- Italian Data Protection Authority fines OpenAI €15 million for processing personal data without a legal basis
- OpenAI failed to inform users about data usage for training ChatGPT, breaching GDPR rules
- OpenAI ordered to run a six-month educational campaign to inform users of their data rights
The Italian Data Protection Authority (Garante per la protezione dei dati personali, GPDP) has imposed a €15 million fine on OpenAI, the company behind ChatGPT, following an investigation into its handling of personal data.
The GPDP concluded that OpenAI processed users’ data without a lawful basis and failed to meet transparency requirements regarding how the data was used.
According to the Authority, the violations occurred in 2023 when the company utilised personal data to train its generative AI model, ChatGPT, without obtaining proper legal consent or adequately informing users about the process.
In addition to the lack of transparency, the GPDP criticised OpenAI for not implementing age verification measures.
The Authority argued that this omission risks exposing children under 13 to inappropriate content that may not align with their developmental stage and self-awareness.
As part of the penalty, OpenAI has been ordered to conduct a six-month public awareness campaign across multiple platforms, including radio, television, newspapers, and the Internet.
The campaign, which must be developed in collaboration with the GPDP, aims to educate the public on how ChatGPT collects and processes user and non-user data.
It will also highlight individuals’ rights under the General Data Protection Regulation (GDPR), including the right to object, rectify, or delete personal data used for AI training.
“The campaign should empower users and non-users to effectively exercise their GDPR rights, enabling them to prevent their personal data from being used for generative AI training,” the GPDP stated.
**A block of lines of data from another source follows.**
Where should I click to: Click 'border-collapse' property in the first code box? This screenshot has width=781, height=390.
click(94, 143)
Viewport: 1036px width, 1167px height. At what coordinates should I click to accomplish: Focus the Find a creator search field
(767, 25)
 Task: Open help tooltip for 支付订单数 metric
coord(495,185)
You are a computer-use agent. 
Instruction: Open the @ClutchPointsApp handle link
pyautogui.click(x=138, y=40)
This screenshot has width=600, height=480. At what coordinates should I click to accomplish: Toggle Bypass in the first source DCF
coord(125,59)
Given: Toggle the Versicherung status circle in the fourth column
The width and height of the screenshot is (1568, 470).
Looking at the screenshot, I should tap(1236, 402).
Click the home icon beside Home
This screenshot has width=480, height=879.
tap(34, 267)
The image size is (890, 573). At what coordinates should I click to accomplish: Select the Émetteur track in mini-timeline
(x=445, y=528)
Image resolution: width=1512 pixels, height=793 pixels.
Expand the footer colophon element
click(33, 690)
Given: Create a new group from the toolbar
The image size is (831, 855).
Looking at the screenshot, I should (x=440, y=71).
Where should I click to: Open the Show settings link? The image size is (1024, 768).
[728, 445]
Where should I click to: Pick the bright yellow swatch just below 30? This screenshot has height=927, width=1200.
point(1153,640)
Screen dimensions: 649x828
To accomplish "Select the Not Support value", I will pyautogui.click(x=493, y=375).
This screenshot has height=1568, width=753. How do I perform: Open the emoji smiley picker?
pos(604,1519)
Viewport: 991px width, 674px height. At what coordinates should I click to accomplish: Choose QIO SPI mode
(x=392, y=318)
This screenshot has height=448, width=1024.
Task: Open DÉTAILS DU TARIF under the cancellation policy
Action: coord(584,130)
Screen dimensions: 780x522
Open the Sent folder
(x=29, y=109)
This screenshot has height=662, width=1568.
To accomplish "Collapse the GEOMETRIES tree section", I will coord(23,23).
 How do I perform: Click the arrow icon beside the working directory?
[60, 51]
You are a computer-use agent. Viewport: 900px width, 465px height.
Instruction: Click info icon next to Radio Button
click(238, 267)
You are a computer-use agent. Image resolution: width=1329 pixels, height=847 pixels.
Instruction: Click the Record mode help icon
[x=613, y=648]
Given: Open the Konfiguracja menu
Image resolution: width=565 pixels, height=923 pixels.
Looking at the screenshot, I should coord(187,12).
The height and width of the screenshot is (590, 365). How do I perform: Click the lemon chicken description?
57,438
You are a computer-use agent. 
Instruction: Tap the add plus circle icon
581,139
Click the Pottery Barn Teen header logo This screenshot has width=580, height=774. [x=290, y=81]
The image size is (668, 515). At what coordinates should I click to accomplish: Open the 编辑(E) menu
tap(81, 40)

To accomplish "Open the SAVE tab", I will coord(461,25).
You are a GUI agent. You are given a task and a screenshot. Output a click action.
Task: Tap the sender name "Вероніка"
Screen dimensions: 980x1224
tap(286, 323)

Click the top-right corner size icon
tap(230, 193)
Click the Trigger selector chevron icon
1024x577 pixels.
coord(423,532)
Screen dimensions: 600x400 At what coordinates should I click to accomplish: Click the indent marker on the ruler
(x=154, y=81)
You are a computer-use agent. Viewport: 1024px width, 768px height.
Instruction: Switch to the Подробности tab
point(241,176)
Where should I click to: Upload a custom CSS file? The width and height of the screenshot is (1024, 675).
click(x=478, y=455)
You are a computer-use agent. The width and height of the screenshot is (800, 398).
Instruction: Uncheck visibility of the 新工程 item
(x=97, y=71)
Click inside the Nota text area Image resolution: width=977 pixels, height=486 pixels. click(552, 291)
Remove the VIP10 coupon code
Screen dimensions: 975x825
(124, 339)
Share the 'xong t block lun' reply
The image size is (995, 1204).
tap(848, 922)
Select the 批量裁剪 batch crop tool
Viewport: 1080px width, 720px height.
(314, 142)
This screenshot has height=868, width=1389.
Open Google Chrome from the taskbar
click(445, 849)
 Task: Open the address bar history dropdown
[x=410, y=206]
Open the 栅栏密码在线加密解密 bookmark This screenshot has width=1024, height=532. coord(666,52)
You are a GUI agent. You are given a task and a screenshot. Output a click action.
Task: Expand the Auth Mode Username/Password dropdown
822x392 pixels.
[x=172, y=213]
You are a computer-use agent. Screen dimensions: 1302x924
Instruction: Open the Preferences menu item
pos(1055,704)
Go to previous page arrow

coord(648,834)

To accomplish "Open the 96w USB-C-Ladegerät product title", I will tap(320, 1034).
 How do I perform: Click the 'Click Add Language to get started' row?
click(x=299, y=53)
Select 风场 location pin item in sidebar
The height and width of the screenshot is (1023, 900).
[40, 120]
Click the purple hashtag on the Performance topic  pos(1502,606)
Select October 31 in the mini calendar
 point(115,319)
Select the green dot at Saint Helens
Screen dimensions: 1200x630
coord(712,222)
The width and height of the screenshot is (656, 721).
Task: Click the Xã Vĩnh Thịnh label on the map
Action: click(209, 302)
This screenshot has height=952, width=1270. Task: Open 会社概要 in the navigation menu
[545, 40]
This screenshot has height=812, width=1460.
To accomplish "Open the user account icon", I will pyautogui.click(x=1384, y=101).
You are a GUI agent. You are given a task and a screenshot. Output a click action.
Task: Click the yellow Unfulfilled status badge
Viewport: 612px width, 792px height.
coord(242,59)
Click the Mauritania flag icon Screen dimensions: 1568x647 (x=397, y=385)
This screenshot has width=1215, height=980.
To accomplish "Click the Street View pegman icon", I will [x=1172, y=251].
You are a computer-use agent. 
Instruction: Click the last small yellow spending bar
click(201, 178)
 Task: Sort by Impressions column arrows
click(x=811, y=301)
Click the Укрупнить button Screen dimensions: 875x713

This is not the first time OpenAI has faced scrutiny in Italy. In 2023, the GPDP temporarily banned ChatGPT over alleged GDPR violations, including improper data processing and inadequate user consent mechanisms.
The service was reinstated only after OpenAI addressed key concerns, including allowing users to refuse data processing for algorithm training.
The €15 million fine reflects the seriousness of the violations, though the GPDP acknowledged OpenAI’s cooperative attitude during the investigation.
This case underscores the growing regulatory focus on data privacy in the age of generative AI and the importance of complying with transparency and user protection standards.
Irish DPC fines Meta €251 million over 2018 global personal data breach
Meanwhile, TheRadar earlier reported that the Irish Data Protection Commission (DPC) fined Meta €251 million in Europe over a 2018 personal data breach that affected 29 million Facebook users globally.
The DPC announced the fine on Tuesday, December 17, noting that the breach in September 2018 was reported by Meta Platforms Ireland Limited (MPIL), with approximately three million out of the 29 million affected users based in the EU.